Lenders often promote different types of home loan offers as an incentive to get new customers onto their books. A home loan offer might come in the form of a cash back deal, a reward points bonus or something else of value to the borrower.

When selecting your home loan, it’s important to consider what features and benefits are available. As well as comparing the interest rates and fees, it’s worth looking at what special deals and introductory offers may be available with different home loan products.

As with any credit product, it’s also important to know your loan term and the different repayment types available. Before committing to a home loan product, it could be a good idea to read through the product disclosure statement.

What types of home loan offers are there?

Whether you’re an owner-occupier or an investor, the types of home loan offers that may be advertised by your lender include:

  • Cashback deals
  • Discounted interest rates
  • Reward points
  • Waived fees
  • Special features

Cashback deals

Some mortgage lenders offer to reward new customers with a fat stack of cash, to use however you like. Cashback rewards on new home loans can often get you a couple of thousand dollars in your bank account. It’s also common for banks to offer refinance cashback perks to attract new customers already with other lenders.

Cashback deals can be valuable under the right circumstances. Buying a home or investment property often involves paying a range of fees, charges and taxes such as stamp duty, which can leave your savings rather drained. Plus, you may also have moving costs or renovation expenses to consider. Having a couple of thousand extra dollars available can provide some extra budget relief, allowing you to keep your life on track after your major purchase.

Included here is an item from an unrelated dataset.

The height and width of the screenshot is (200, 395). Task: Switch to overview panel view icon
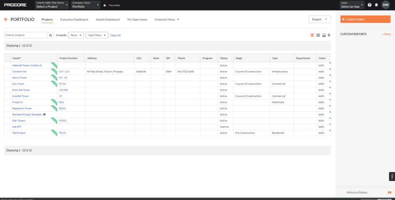(324, 35)
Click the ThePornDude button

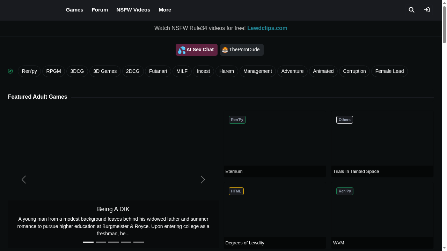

Keep in mind that in some cases, the money you’d receive from a cashback offer may not provide as much value as the long-term savings you’d enjoy by taking out another loan with a lower interest rate or less fees. It could be a good idea to calculate the costs of different loans, compare the value of any rewards with the savings you could enjoy, and make a decision based on what you think may be best for you.

Given the competitive home loan market, it might also be worthwhile weighing up the cashback perks offered by different banks, though it isn’t advised to base your home loan decision solely on this.

Discounted interest rates

Some banks and mortgage lenders offer to reduce the rate of interest charged on your home loan, either as a permanent discount over the life of your loan, or as a temporary reduction during your loan’s introductory “honeymoon” period.

Interest rate discounts can make a big difference to the cost of your mortgage. Lower loan repayments can take the pressure off your budget, so you can spend your money on something else. Alternatively, if you can afford to make additional repayments onto your home loan, you can a make a valuable head start on shrinking your mortgage principal and reducing your future interest repayments. This could get you closer to paying off your property ahead of schedule.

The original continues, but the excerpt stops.